++++ Selected extract

Motor Racing: Force India fear podium will be a one-off boost

By Alan Baldwin

BAKU (Reuters) - Sergio Perez put Force India back on the podium in Baku on Sunday but team boss Bob Fernley sees little hope of anyone else from outside Formula One's top three teams doing something similar this season.

Until Perez's breakthrough in a crazy Azerbaijan Grand Prix, only one other man since 2016 had broken into the exclusive group of Mercedes, Ferrari and Red Bull drivers that has filled every podium position.

That was Canadian teenager Lance Stroll, who was third for now-struggling Williams in an equally chaotic grand prix in Azerbaijan last June.

Force India's most recent podium before Sunday was also in Baku, with Perez third in the 2016 race after qualifying a stunning second.

They might have had another last year but Perez and Esteban Ocon collided, an incident that led the team, owned by financially-troubled magnate Vijay Mallya, to enforce strict terms of engagement.

"It will be extremely difficult to get podiums for anybody other than the top three (teams)," Fernley told Reuters when asked whether Perez's podium might ultimately be as much of a one-off as Stroll's.

The deputy team principal said it would take another "massive incident" for it to happen again, adding " ... and that’s not going to happen that often".

++++++++
++++ Excerpted data

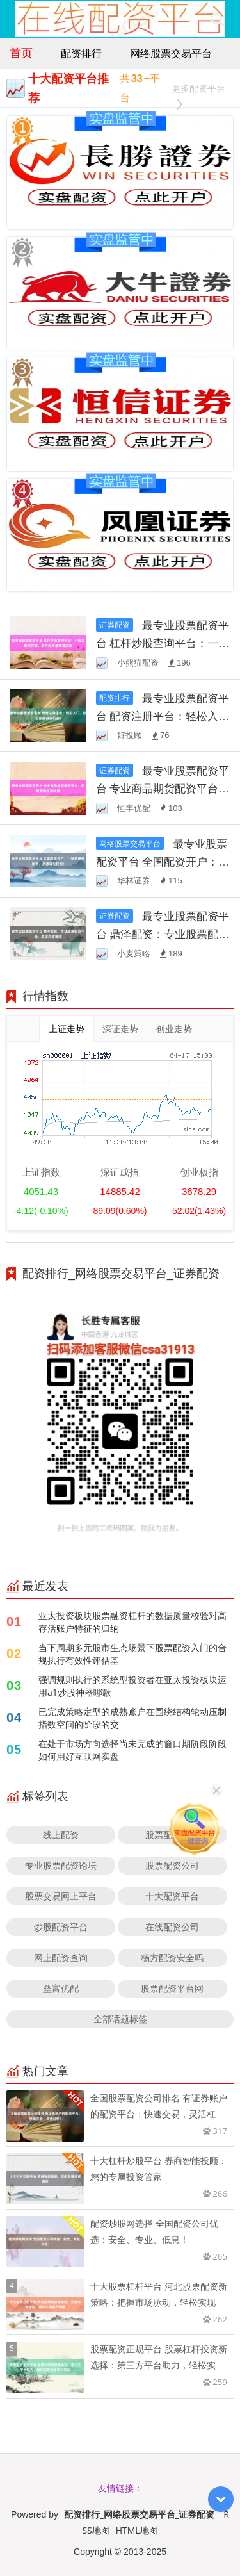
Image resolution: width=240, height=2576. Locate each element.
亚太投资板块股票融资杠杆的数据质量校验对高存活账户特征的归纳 (132, 1621)
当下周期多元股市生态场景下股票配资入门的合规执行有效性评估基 (132, 1653)
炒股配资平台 (61, 1927)
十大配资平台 (172, 1896)
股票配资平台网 (172, 1988)
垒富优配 (61, 1988)
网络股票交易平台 (171, 53)
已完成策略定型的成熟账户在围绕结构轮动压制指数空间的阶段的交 (132, 1717)
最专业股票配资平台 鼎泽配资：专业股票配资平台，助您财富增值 (162, 933)
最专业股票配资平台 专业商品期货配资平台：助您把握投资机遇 (162, 788)
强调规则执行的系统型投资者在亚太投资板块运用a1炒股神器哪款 (132, 1685)
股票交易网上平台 (61, 1896)
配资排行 (81, 53)
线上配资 (61, 1834)
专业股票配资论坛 (61, 1865)
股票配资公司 (172, 1865)
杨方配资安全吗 (172, 1957)
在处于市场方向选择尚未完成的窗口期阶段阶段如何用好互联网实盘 (132, 1749)
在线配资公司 (172, 1927)
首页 (21, 52)
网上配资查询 (61, 1957)
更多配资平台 (198, 90)
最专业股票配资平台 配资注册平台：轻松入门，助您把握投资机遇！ (162, 716)
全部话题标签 (120, 2019)
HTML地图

++++++++

- Required work:
Return the passage of the Force India article starting with "They might have" and going on through "terms of engagement.", copied word for word.

- Response to the task:
They might have had another last year but Perez and Esteban Ocon collided, an incident that led the team, owned by financially-troubled magnate Vijay Mallya, to enforce strict terms of engagement.